Ich habe mir das Buch auf gut Glück gekauft und anschließend die Amazon-Rezensionen gelesen, die mich schon sehr an meinem Kauf zweifeln ließen. Dann wurde ich aber sehr positiv überrascht, wobei ich im Folgenden nicht zu detailiert in den Inhalt des Buches gehen möchte. Dafür gibt es obige Einführung und außerdem möchte ich dem potenziellen Leser nicht die Spannung nehmen. ;-)

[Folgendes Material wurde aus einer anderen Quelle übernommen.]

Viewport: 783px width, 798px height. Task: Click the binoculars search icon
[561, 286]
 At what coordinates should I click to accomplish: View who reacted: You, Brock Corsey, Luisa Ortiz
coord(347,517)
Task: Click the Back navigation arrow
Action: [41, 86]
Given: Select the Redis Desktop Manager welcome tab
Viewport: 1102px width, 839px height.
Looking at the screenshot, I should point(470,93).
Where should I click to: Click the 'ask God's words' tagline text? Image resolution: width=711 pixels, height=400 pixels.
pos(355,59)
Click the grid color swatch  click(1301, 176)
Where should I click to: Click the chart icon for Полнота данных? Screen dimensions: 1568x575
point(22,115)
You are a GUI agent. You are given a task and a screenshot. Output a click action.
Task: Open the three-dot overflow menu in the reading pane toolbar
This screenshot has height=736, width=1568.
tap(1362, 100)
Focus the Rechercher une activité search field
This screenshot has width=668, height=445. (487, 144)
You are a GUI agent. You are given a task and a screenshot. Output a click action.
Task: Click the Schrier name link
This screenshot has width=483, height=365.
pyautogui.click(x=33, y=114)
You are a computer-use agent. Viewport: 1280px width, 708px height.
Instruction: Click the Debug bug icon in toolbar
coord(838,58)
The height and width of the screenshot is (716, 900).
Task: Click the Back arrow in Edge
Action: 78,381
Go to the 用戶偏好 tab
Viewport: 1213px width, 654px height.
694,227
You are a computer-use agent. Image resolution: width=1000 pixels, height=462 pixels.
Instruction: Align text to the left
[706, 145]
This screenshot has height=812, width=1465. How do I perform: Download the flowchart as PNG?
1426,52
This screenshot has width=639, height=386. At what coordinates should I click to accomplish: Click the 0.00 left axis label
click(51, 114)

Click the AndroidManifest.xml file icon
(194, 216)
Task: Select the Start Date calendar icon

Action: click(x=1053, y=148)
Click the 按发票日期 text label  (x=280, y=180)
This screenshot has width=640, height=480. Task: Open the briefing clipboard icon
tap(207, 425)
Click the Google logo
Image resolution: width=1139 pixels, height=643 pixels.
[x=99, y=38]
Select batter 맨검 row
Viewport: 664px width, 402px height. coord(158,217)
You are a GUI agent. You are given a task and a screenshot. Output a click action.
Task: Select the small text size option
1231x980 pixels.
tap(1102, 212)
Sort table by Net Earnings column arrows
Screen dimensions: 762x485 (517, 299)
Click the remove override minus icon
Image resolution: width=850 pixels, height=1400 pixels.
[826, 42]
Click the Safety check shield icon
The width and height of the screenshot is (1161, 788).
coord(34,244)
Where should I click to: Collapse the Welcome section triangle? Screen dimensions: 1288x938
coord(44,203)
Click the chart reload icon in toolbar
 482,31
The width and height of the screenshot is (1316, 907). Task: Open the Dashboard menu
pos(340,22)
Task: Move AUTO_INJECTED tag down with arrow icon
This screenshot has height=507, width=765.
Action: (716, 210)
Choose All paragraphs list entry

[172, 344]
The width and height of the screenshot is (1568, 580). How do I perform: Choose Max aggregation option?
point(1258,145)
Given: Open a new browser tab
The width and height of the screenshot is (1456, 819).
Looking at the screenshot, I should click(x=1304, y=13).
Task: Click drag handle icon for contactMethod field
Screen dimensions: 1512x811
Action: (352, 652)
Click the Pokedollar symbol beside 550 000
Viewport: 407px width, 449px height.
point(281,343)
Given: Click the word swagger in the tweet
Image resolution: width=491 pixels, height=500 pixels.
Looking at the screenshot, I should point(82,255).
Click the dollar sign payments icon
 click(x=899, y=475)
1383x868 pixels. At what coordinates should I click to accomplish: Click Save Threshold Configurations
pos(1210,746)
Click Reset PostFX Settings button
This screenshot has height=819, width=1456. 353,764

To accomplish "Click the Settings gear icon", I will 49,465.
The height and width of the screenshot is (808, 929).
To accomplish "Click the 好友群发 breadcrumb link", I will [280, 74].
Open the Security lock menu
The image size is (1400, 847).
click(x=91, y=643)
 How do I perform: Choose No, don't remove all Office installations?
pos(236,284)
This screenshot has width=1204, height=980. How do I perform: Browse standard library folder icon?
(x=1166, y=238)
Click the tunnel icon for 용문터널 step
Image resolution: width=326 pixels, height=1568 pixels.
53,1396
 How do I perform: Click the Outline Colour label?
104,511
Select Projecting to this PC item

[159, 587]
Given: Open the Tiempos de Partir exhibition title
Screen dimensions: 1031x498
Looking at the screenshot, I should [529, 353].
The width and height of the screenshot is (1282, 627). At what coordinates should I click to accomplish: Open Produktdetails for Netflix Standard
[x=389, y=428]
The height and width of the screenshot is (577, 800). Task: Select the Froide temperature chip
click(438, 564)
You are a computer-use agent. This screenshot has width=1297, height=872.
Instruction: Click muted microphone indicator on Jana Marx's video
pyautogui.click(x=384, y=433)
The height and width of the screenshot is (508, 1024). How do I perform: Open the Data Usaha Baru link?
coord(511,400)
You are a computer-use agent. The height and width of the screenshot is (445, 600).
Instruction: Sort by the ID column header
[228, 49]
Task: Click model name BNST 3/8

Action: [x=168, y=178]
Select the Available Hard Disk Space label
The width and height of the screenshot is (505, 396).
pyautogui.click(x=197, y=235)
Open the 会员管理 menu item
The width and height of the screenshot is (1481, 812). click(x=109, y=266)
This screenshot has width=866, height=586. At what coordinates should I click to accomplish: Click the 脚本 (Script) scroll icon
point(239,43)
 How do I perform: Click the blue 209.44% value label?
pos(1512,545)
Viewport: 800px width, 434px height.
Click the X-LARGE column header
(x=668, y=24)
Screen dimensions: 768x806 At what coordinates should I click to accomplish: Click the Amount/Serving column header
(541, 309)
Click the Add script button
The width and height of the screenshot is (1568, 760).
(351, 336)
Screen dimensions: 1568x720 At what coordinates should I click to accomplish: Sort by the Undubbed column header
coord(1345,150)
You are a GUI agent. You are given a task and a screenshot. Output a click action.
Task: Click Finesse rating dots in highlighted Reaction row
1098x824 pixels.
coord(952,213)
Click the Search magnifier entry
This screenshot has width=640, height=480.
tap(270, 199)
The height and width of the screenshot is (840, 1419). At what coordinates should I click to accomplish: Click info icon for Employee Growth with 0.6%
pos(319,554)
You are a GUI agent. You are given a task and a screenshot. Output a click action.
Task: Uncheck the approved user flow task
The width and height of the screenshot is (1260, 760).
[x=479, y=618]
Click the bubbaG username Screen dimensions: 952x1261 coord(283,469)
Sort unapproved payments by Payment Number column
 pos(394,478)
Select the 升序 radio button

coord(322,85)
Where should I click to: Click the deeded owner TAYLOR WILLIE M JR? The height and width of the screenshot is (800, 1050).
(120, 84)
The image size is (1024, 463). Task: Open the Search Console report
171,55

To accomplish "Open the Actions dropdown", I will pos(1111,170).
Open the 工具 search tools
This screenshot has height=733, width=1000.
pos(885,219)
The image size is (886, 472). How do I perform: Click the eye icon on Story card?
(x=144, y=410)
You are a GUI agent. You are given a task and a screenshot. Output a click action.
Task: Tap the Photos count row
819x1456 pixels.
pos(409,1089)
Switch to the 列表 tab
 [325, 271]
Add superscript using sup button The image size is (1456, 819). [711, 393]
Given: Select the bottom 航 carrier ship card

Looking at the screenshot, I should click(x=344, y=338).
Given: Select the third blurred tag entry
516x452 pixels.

Eins noch vorweg: Wenn man einen bloßen Krimi sucht, ist man hier falsch.
Anna Janssons Debutroman ist eine Mischung aus vielem. Der erste Mord - und auch die folgenden - als solche geraten etwas in den Hintergrund. Was viel mehr interessiert, ist der historisch-religiöse Hintergrund. Das Buch gibt sehr viele Eindrücke und Beschreibungen der nordischen Götterwelt und ist schon allein deswegen lesenswert.
Ein nächstes Schmankerl ist die private Geschichte rund um die sympathische Protagonistin Maria Wern. Zugegebenermaßen teilweise etwas klischeehaft, aber gerade der typische Schwiegermutterdrache lässt einen beim Lesen des Buches auch gern mal schmunzeln.
Ein Wechselbad der Gefühle gibt es dann jedoch zum Ende des Buches. Das Geschehen lässt sich zwar spätestens im letzten Drittel vorhersehen, ist dann jedoch exzellent geschrieben, sodass man - sofern man sich richtig in die Lage der Maria hineinversetzt - mit ihr leidet, bangt und weint... Durch die besondere Schreibweise und das viele örtliche Springen zwischen den einzelnen Personen am Ende des Buches, was zunächst zwar etwas konfus wirkt, wird man aber zum Glück davor gewahrt, sich zu sehr in Marias Rolle zu versetzen und ganz zu verzweifeln. Außerdem wird man so immerzu hin- und hergerissen. Findet alles ein gutes Ende, oder nicht? Man ahnt es zwar, aber sicher ist man bis zum letzten Satz vor dem Epilog nicht.
Alles in allem war "Stum sitter guden" wirklich das beste Buch, das ich in den letzten Monaten gelesen habe.
Allerdings muss ich zugestehen, dass ich das Buch im Original auf Schwedisch gelesen habe und ich mir durchaus vorstellen kann, dass die deutsche Übersetzung nicht das rüberbringt, was das Original schafft. Da ich schon oft wirklich grausame Übersetzungen nordischer Romane gesehen habe, glaube ich fast, dass die ersten Rezensionen, die hier zu diesem Buch geschrieben wurde, in erste Linie aufgrund der Übersetzung so schlecht ausfielen.